▶ Texte choisi
==========

Entre les discours ambitieux et les réalités statistiques, le fossé se creuse en Afrique en matière de politiques de substitution aux importations. Ces dernières années, plusieurs économies africaines, du Maroc à Djibouti, en passant par l’Algérie, la Tunisie, adoptent des politiques visant à renforcer la préférence nationale et à réduire leur dépendance aux importations. Les dernières implémentations en date concernent le Nigeria et le Cap-Vert.
Selon l’actualité récente, au Nigeria, le gouvernement vient d’instaurer en mai 2025 la politique «Nigeria First», exigeant que les marchés publics privilégient les entreprises locales, sous peine de sanctions. Les contrats avec des fournisseurs étrangers doivent désormais intégrer des clauses de transfert de technologie pour renforcer les capacités industrielles nationales. Objectif: réduire une dépendance aux importations qui pèsent sur la balance commerciale.

==========

▶ Consigne 1
Relevez tous les pays nommés dans le texte sur la substitution aux importations en Afrique.
▶ Consigne 2
Poursuivez le texte sur la substitution aux importations en Afrique à la suite de sa dernière phrase.
Le matériel présenté ensuite provient d'une autre source.

[Entrées de données recueillies]
==========

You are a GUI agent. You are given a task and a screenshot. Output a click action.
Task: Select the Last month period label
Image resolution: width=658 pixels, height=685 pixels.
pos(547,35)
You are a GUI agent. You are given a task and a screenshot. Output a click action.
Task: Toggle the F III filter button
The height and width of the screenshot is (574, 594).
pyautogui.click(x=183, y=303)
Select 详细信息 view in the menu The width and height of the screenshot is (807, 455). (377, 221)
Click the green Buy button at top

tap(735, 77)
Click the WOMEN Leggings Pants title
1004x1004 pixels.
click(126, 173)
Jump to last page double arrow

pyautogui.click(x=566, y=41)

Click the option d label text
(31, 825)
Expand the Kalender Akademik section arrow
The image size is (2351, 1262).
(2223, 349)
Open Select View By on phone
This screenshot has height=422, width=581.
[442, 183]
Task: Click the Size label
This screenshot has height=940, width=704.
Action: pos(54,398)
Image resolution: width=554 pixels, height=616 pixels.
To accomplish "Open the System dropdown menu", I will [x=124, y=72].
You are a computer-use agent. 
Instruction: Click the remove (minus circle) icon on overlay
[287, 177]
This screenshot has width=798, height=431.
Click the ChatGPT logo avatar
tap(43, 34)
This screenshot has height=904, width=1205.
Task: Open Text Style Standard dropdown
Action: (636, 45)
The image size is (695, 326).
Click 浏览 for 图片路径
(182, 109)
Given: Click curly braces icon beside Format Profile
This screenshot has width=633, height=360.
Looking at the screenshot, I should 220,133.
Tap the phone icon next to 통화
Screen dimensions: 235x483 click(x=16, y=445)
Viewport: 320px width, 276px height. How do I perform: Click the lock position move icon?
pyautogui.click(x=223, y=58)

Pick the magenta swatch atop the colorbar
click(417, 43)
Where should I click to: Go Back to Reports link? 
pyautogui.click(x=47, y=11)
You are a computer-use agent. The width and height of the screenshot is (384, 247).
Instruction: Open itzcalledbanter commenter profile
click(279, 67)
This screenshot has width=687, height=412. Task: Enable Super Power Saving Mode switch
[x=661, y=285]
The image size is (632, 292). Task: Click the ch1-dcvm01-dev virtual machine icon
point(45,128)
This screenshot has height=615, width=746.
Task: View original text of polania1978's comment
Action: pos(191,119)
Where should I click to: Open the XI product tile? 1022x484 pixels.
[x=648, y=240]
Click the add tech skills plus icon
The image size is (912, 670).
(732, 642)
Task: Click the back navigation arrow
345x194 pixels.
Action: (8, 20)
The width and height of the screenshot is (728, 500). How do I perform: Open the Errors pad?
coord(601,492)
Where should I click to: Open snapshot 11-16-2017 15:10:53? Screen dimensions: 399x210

==========

▶ Zone de réponse 1
Maroc, Djibouti, Algérie, Tunisie, Nigeria, Cap-Vert

▶ Zone de réponse 2
Au Cap-Vert, les autorités accélèrent une stratégie multisectorielle qui inclut la transition énergétique, la réduction de la dépendance aux combustibles fossiles importés, le renforcement de l’agriculture et le soutien à l’industrie locale. Cette stratégie s’inscrit dans une volonté claire d’intégrer davantage les énergies renouvelables, comme l’a souligné le ministre de l’Industrie, du Commerce et de l’Énergie lors du forum Cape Verde Green Economy Summit 2025. Par ailleurs, un accord de financement de 300 millions d’euros a été signé récemment avec l’Union européenne et la Banque européenne d’investissement pour soutenir cette transition énergétique et réduire la dépendance aux combustibles fossiles d’ici 2030. Le pays met aussi l’accent sur la diversification économique, notamment par le développement des chaînes de valeur agricoles et le renforcement du secteur industriel local.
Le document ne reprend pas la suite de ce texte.